* Extrait source:
● ● ●
Depuis de nombreuses années, Karuna-Shechen développe le programme Un peu d’argent, de grands changements dans le nord de l’Inde, dans le Bihar et le Jharkhand. Son objectif : améliorer la vie quotidienne des habitants, en leur proposant des solutions uniques et durables qui leur donneront les capacités de subvenir eux-mêmes à leurs besoins.
Cette approche permet de renforcer la résilience des populations et de travailler main dans la main dans la mise en place de solutions adaptées à leur quotidien. Nous fournissons aux villageois les outils et les connaissances dont ils ont besoin pour gérer durablement les ressources locales et contribuer concrètement au bien-être de leur communauté.
Du social mapping à la construction en passant par la formation d’un comité de suivi et l’ouverture d’un compte pour la communauté, nous accompagnons les villageois dans la mise en œuvre de leurs projets. Cette année, la majorité de ces projets s’oriente autour d’une problématique de taille : l’eau.
● ● ●
* Consigne 1: Recopiez intégralement le texte sur le programme Un peu d'argent, de grands changements.
Ces données n'ont aucun rapport avec le texte.

[Données source]
● ● ●
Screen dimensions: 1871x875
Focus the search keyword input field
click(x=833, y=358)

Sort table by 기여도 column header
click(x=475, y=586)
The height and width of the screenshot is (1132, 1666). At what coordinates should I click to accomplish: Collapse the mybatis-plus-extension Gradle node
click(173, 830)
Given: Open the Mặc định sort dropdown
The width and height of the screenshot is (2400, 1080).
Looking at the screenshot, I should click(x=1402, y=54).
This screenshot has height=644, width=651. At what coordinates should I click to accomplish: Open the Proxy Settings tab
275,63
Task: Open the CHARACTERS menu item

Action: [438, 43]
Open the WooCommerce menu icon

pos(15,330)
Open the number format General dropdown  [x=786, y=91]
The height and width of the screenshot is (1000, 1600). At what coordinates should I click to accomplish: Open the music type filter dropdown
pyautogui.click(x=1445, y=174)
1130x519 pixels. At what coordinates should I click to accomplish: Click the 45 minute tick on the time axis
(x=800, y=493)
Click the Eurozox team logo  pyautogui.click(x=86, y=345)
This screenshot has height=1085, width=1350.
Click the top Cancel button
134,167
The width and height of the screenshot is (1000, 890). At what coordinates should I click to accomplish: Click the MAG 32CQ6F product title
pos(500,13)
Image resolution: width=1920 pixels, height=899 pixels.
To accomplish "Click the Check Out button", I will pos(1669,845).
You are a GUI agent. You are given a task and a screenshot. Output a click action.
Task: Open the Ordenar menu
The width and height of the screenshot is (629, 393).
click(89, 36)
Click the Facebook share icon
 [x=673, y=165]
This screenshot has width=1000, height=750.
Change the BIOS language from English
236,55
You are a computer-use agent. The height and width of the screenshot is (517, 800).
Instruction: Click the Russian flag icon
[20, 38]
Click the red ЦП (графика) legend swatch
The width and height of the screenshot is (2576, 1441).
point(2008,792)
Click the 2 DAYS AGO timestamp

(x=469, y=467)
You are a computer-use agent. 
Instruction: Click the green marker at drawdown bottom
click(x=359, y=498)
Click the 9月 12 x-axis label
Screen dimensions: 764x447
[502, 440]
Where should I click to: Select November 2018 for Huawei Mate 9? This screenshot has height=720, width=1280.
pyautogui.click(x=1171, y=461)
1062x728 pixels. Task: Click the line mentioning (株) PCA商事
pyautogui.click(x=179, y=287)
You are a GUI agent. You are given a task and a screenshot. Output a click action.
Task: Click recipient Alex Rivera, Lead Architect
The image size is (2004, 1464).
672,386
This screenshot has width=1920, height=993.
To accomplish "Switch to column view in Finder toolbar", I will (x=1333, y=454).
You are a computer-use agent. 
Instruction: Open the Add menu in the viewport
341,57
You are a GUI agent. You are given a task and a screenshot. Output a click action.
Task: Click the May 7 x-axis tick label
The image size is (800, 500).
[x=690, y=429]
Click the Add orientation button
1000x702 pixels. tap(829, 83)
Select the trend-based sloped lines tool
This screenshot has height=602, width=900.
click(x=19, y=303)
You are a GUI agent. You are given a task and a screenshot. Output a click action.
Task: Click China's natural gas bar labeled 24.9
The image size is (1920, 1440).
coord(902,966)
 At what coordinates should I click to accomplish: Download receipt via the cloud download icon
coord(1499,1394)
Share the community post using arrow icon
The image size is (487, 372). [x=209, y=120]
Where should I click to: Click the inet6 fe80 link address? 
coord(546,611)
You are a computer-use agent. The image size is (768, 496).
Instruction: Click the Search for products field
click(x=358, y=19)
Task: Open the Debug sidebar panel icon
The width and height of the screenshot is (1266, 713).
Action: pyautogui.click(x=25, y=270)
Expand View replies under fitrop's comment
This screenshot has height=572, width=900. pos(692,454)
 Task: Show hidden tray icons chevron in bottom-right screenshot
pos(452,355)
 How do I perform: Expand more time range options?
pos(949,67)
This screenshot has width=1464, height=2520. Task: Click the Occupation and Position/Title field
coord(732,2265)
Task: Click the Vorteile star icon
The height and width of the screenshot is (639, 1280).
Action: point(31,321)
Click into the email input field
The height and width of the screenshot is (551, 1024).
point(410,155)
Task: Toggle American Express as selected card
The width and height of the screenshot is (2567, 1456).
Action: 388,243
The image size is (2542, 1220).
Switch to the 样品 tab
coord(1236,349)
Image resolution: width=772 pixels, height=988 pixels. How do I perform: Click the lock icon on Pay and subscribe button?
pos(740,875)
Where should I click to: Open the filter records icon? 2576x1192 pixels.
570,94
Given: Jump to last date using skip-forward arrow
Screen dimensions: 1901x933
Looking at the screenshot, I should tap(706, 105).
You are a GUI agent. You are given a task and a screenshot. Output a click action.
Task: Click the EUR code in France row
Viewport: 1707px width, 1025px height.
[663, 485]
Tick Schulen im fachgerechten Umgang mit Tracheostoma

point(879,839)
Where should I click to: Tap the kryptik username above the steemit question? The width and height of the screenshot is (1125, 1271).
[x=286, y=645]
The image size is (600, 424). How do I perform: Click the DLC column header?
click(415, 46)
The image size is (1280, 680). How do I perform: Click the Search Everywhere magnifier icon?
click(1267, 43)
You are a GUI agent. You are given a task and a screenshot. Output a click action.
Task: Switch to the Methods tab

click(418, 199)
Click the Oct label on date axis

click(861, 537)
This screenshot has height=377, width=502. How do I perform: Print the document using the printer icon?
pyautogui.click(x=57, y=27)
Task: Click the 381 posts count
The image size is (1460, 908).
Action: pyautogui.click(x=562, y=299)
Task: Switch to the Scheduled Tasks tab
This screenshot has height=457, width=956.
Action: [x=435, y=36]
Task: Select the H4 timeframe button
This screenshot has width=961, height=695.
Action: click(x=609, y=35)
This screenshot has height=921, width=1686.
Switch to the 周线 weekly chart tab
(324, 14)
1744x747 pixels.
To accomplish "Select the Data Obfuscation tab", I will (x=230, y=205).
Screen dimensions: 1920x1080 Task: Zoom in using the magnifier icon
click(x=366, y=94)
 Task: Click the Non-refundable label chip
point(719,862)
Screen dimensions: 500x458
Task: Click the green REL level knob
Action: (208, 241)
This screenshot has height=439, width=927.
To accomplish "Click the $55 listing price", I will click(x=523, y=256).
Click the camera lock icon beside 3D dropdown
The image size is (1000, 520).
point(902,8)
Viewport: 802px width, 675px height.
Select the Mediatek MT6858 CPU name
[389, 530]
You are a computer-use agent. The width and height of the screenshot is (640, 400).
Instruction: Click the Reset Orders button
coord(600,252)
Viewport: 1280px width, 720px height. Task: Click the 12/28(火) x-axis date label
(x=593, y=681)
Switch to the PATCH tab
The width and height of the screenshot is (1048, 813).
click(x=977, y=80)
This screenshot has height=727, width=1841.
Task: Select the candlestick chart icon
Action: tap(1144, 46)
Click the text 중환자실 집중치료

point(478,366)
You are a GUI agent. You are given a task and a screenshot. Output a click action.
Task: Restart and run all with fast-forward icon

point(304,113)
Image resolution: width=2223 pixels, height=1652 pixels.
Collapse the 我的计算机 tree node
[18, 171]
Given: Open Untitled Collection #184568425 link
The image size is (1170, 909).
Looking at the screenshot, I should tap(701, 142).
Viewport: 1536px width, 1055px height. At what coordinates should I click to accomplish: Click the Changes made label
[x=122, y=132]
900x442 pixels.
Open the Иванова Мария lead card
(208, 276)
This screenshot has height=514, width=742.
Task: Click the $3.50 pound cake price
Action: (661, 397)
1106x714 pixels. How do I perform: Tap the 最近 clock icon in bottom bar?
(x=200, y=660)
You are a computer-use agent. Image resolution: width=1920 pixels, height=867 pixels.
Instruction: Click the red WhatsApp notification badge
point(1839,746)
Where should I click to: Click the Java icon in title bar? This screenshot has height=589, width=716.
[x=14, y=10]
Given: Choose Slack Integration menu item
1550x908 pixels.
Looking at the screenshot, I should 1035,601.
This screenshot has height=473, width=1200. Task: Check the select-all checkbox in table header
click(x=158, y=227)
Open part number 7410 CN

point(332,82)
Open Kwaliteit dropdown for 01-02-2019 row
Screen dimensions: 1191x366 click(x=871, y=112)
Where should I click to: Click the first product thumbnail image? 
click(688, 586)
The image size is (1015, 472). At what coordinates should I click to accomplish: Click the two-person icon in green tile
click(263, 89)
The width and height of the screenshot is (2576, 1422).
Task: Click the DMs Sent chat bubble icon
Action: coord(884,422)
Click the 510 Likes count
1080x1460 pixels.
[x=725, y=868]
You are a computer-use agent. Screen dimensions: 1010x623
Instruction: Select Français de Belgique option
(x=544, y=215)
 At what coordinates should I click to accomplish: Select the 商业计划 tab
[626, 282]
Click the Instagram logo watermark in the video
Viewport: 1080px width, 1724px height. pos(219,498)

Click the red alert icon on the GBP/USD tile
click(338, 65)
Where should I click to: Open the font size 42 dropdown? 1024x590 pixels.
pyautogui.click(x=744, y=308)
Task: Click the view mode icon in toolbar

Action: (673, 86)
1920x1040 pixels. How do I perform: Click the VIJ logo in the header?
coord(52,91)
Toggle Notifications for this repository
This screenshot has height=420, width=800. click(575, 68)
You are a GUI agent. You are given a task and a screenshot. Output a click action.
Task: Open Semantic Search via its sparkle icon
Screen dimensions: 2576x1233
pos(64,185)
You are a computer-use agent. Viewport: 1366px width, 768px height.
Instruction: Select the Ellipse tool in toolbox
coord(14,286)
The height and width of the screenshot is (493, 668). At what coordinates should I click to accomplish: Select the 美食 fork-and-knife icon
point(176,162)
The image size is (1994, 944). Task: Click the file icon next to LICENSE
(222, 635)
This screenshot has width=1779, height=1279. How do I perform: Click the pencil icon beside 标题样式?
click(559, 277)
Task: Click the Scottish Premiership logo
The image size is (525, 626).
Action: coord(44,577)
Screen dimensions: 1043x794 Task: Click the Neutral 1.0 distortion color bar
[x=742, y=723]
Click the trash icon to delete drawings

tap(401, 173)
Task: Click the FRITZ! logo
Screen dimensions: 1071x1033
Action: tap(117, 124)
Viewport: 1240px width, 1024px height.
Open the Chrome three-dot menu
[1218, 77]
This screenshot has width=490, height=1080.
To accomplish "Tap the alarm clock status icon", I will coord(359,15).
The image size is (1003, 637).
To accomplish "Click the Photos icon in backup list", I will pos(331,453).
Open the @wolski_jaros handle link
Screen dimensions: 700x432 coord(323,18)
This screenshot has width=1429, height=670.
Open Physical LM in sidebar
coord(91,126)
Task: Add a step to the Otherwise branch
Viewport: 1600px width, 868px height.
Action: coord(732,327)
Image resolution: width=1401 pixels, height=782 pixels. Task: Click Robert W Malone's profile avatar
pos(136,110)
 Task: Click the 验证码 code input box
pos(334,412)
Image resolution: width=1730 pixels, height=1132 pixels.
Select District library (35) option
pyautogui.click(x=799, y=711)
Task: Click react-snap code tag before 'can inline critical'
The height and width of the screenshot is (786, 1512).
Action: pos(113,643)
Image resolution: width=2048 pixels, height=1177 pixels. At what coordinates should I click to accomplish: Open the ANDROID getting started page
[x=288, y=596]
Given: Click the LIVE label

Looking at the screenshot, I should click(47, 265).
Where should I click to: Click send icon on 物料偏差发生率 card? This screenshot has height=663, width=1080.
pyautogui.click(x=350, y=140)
● ● ●
* Consigne 2: Réécrivez les données source de leur première ligne jusqu'à la ligne contenant « [x=673, y=165] », incluse, en remplaçant « dropdown » par « drop-down list » sans rien modifier d'autre. Ne donnez que ces lignes.

* Réponse correcte 1:
Depuis de nombreuses années, Karuna-Shechen développe le programme Un peu d’argent, de grands changements dans le nord de l’Inde, dans le Bihar et le Jharkhand. Son objectif : améliorer la vie quotidienne des habitants, en leur proposant des solutions uniques et durables qui leur donneront les capacités de subvenir eux-mêmes à leurs besoins.
Cette approche permet de renforcer la résilience des populations et de travailler main dans la main dans la mise en place de solutions adaptées à leur quotidien. Nous fournissons aux villageois les outils et les connaissances dont ils ont besoin pour gérer durablement les ressources locales et contribuer concrètement au bien-être de leur communauté.
Du social mapping à la construction en passant par la formation d’un comité de suivi et l’ouverture d’un compte pour la communauté, nous accompagnons les villageois dans la mise en œuvre de leurs projets. Cette année, la majorité de ces projets s’oriente autour d’une problématique de taille : l’eau.

* Réponse correcte 2:
Screen dimensions: 1871x875
Focus the search keyword input field
click(x=833, y=358)

Sort table by 기여도 column header
click(x=475, y=586)
The height and width of the screenshot is (1132, 1666). At what coordinates should I click to accomplish: Collapse the mybatis-plus-extension Gradle node
click(173, 830)
Given: Open the Mặc định sort drop-down list
The width and height of the screenshot is (2400, 1080).
Looking at the screenshot, I should click(x=1402, y=54).
This screenshot has height=644, width=651. At what coordinates should I click to accomplish: Open the Proxy Settings tab
275,63
Task: Open the CHARACTERS menu item

Action: [438, 43]
Open the WooCommerce menu icon

pos(15,330)
Open the number format General drop-down list  [x=786, y=91]
The height and width of the screenshot is (1000, 1600). At what coordinates should I click to accomplish: Open the music type filter drop-down list
pyautogui.click(x=1445, y=174)
1130x519 pixels. At what coordinates should I click to accomplish: Click the 45 minute tick on the time axis
(x=800, y=493)
Click the Eurozox team logo  pyautogui.click(x=86, y=345)
This screenshot has height=1085, width=1350.
Click the top Cancel button
134,167
The width and height of the screenshot is (1000, 890). At what coordinates should I click to accomplish: Click the MAG 32CQ6F product title
pos(500,13)
Image resolution: width=1920 pixels, height=899 pixels.
To accomplish "Click the Check Out button", I will pos(1669,845).
You are a GUI agent. You are given a task and a screenshot. Output a click action.
Task: Open the Ordenar menu
The width and height of the screenshot is (629, 393).
click(89, 36)
Click the Facebook share icon
 [x=673, y=165]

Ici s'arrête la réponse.